• Given task
Copy out the data below, changing every instance of "Singer" to "Janome" and leaving everything else as it is.

• Available data

*-*-*

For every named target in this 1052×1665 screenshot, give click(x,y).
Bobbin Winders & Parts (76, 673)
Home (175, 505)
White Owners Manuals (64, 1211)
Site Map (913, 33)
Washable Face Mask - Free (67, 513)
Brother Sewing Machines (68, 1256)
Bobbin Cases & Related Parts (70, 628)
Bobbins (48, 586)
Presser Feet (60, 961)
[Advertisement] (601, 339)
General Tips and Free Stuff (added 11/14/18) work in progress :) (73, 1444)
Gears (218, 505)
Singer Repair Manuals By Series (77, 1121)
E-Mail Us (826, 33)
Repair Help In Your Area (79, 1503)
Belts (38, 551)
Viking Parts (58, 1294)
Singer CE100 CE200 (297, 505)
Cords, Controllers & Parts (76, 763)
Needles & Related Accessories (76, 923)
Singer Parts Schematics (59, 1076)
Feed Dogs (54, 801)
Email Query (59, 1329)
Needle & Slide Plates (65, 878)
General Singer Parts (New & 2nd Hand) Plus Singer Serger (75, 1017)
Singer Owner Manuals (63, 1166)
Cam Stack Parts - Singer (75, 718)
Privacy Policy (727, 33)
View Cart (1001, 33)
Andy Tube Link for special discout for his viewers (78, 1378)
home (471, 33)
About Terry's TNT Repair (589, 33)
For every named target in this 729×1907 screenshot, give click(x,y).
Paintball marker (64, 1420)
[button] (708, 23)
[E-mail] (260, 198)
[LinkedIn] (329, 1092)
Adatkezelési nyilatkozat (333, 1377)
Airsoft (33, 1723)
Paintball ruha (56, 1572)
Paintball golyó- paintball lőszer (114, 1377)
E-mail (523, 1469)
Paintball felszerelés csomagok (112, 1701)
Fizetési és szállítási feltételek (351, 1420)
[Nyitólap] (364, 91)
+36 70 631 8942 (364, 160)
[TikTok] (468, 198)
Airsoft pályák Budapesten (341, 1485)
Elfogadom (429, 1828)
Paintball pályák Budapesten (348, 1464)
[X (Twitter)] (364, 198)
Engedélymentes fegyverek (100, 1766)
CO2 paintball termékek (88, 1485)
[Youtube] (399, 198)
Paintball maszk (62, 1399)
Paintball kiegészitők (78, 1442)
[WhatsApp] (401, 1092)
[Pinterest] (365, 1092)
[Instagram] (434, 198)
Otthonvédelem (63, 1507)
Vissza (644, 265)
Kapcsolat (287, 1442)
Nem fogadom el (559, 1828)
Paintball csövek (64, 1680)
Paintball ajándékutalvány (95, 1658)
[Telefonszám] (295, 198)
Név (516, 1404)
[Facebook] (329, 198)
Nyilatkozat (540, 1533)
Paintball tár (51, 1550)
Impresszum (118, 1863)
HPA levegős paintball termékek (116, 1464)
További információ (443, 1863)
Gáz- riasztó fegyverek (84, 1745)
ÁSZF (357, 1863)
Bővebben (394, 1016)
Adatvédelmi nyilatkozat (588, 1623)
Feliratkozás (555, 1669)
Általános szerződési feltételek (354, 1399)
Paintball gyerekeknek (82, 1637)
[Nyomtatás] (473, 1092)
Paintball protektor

*-*-*

• The result
For every named target in this 1052×1665 screenshot, give click(x,y).
Bobbin Winders & Parts (76, 673)
Home (175, 505)
White Owners Manuals (64, 1211)
Site Map (913, 33)
Washable Face Mask - Free (67, 513)
Brother Sewing Machines (68, 1256)
Bobbin Cases & Related Parts (70, 628)
Bobbins (48, 586)
Presser Feet (60, 961)
[Advertisement] (601, 339)
General Tips and Free Stuff (added 11/14/18) work in progress :) (73, 1444)
Gears (218, 505)
Janome Repair Manuals By Series (77, 1121)
E-Mail Us (826, 33)
Repair Help In Your Area (79, 1503)
Belts (38, 551)
Viking Parts (58, 1294)
Janome CE100 CE200 (297, 505)
Cords, Controllers & Parts (76, 763)
Needles & Related Accessories (76, 923)
Janome Parts Schematics (59, 1076)
Feed Dogs (54, 801)
Email Query (59, 1329)
Needle & Slide Plates (65, 878)
General Janome Parts (New & 2nd Hand) Plus Janome Serger (75, 1017)
Janome Owner Manuals (63, 1166)
Cam Stack Parts - Janome (75, 718)
Privacy Policy (727, 33)
View Cart (1001, 33)
Andy Tube Link for special discout for his viewers (78, 1378)
home (471, 33)
About Terry's TNT Repair (589, 33)
For every named target in this 729×1907 screenshot, give click(x,y).
Paintball marker (64, 1420)
[button] (708, 23)
[E-mail] (260, 198)
[LinkedIn] (329, 1092)
Adatkezelési nyilatkozat (333, 1377)
Airsoft (33, 1723)
Paintball ruha (56, 1572)
Paintball golyó- paintball lőszer (114, 1377)
E-mail (523, 1469)
Paintball felszerelés csomagok (112, 1701)
Fizetési és szállítási feltételek (351, 1420)
[Nyitólap] (364, 91)
+36 70 631 8942 (364, 160)
[TikTok] (468, 198)
Airsoft pályák Budapesten (341, 1485)
Elfogadom (429, 1828)
Paintball pályák Budapesten (348, 1464)
[X (Twitter)] (364, 198)
Engedélymentes fegyverek (100, 1766)
CO2 paintball termékek (88, 1485)
[Youtube] (399, 198)
Paintball maszk (62, 1399)
Paintball kiegészitők (78, 1442)
[WhatsApp] (401, 1092)
[Pinterest] (365, 1092)
[Instagram] (434, 198)
Otthonvédelem (63, 1507)
Vissza (644, 265)
Kapcsolat (287, 1442)
Nem fogadom el (559, 1828)
Paintball csövek (64, 1680)
Paintball ajándékutalvány (95, 1658)
[Telefonszám] (295, 198)
Név (516, 1404)
[Facebook] (329, 198)
Nyilatkozat (540, 1533)
Paintball tár (51, 1550)
Impresszum (118, 1863)
HPA levegős paintball termékek (116, 1464)
További információ (443, 1863)
Gáz- riasztó fegyverek (84, 1745)
ÁSZF (357, 1863)
Bővebben (394, 1016)
Adatvédelmi nyilatkozat (588, 1623)
Feliratkozás (555, 1669)
Általános szerződési feltételek (354, 1399)
Paintball gyerekeknek (82, 1637)
[Nyomtatás] (473, 1092)
Paintball protektor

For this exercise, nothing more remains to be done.